Alameda da Universidade, Lisboa

Uma análise sobre os efeitos políticos dos protestos e manifestações

21-09-2024
EFE/EPA/CHRISTOPHE PETIT TESSON
EFE/EPA/CHRISTOPHE PETIT TESSON

Autor: Alexandre Ramos


Se há um elemento notório na cultura francesa é o interesse popular pelo envolvimento político. Desde a decapitação de Luís XVI em 1793, aos recentes protestos dos agricultores, a população francesa, ou parte desta, entende o protesto como uma forma de demonstração do descontentamento social e da opinião pública.

Acredita-se que o espírito coletivo revolucionário dos franceses tenha surgido após a Revolução Francesa, nos finais do século XVIII. É de notar que a comunhão popular levou à degolação do monarca francês, algo chocante e marcante que espalhou uma onda de medo e choque aos restantes reis europeus. A conjunção de atos revolucionários populares que uniram o povo e parte da burguesia marcou a cultura francesa, deixando uma importante marca no ideário francês até aos dias de hoje.

Com o passar do tempo, os protestos e manifestações permanecem na vivência, não só francesa como também do resto do mundo. Protestos, manifestações, greves, marchas, paralisações, greves de fome, entre outros, são meios civis de demonstração do descontentamento com a classe política nacional ou global, ou de demonstração de apoio a causas de diversos tipos. Porém, o que diferencia a França dos demais países europeus é a forma como os atos de protestos estão contidos na vivência nacional.

Nas recentes manifestações dos agricultores que ocorreram um pouco por toda a europa, na cidade de Estrasburgo, um grupo de pais proporcionou aos seus filhos, com idades compreendidas entre os 5 e os 8 anos, que, numa fila de mini-tratores de brincar, exibissem diversos cartazes. Nestes podia ler-se: "Amanhã, eu vos alimentarei", "Pelo nosso futuro", "Nós valemos mais que isto", e, por fim, a frase mais marcante: "Crianças em protesto". Esta demonstração de crianças a expressar uma visão política, mesmo que não entendam a causa que reivindicam, demostra como o ato civil de protestar é incutido na população desde cedo.

Enquanto que a norma mundial é a de que as manifestações, protestos e greves são maioritariamente atos associados à esquerda do espetro político, em França, a direita também vai às ruas. A luta pelos direitos cívicos não se encontra exclusivamente restrita por ideologias políticas, exemplo disso são os protestos de 6 de fevereiro de 1934, tendo sido este uma rebelião da extrema-direita em protestos anti-parlamentares. Entenda-se que, em França, existe culturalmente uma importante consciência política. Há um interesse geral pelo respeito cívico dos seus direitos, sendo as "manifes", como são referidas, um dos métodos privilegiados pelos franceses.
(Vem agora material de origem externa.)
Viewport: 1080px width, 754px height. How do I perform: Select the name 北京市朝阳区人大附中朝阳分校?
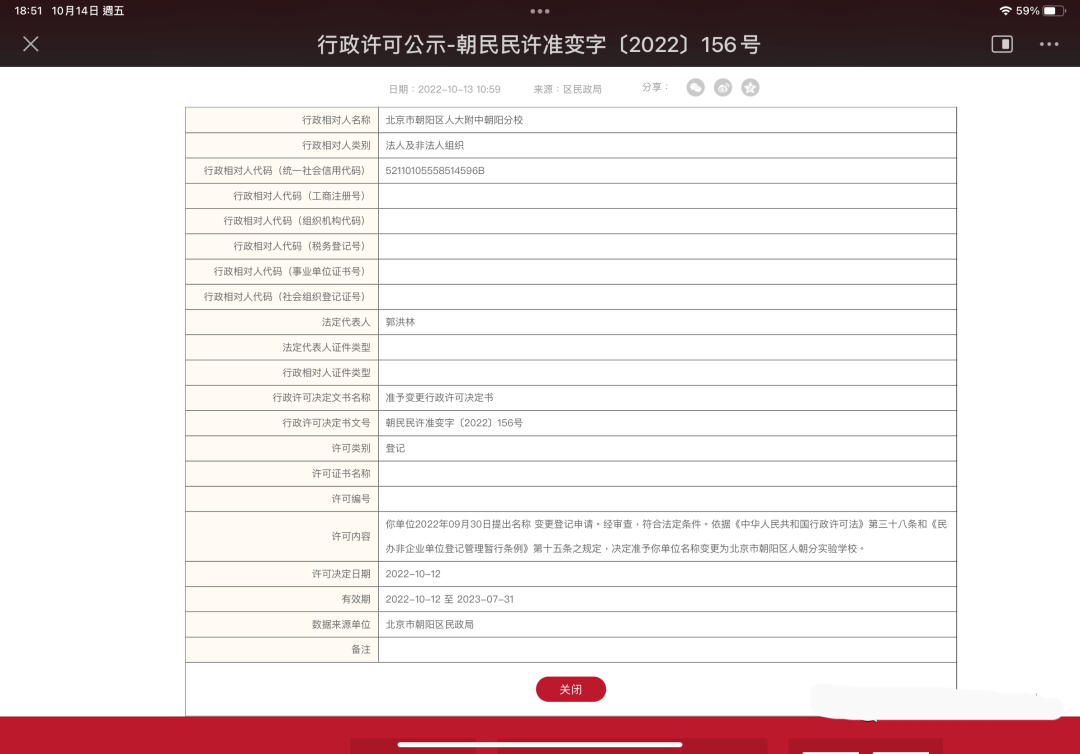pos(454,120)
Mesmo sendo os protestos uma regularidade nacional, os confrontos da polícia de choque com aqueles que protestam são marcados por episódios de violência que se tornaram igualmente uma regularidade. A mobilização de agentes pelo Ministro do Interior é uma resposta violenta de controlo, mesmo que a ação civil não a equipare. Independentemente de quem "lança a primeira pedra", é notória a violência excessiva que marca os conflitos policiais, da qual ambas as partes envolvidas adquirem má conotação pela opinião pública.

O resultado político destas manifestações e protestos nem sempre atinge as expectativas de quem as faz. Na grande maioria dos casos a elite política aguarda silenciosamente pela perda do interesse fugaz da população para com a causa que se luta, aguardado que as motivações sejam esquecidas ou percam a relevância na vida de quem protesta. Grandes defensores das causas civis criticam esta apatia política, em contrapartida, o aumento do descontentamento para com o governo francês tem-se mostrado eficaz em não impedir os constantes protestos.

Embora a mobilização de manifestações permaneça na atualidade francesa como um método de ação social eficaz para a alteração da situação atual do pais, o crescente descontentamento e ineficácia da classe política em satisfazer as necessidades da população tem vindo a alterar esta ideologia. Mesmo que se perca o respeito pelo ato de manifestar, isto apenas intensifica a ideia de que, culturalmente, a população francesa não é apática quanto à política. Os franceses demostram o seu interesse pela manutenção e melhoria dos seus direitos de forma expressiva e direta, não se contentado e querendo sempre mais. Mesmo que a revolta populacional possa ter como resposta governativa a violência policial, esta é incapaz de reter a opinião pública.

Deste modo, a cultura de protestos na França permite-nos questionar, como portugueses, se demonstramos suficientemente o nosso descontentamento ou a nossa opinião a quem nos governa.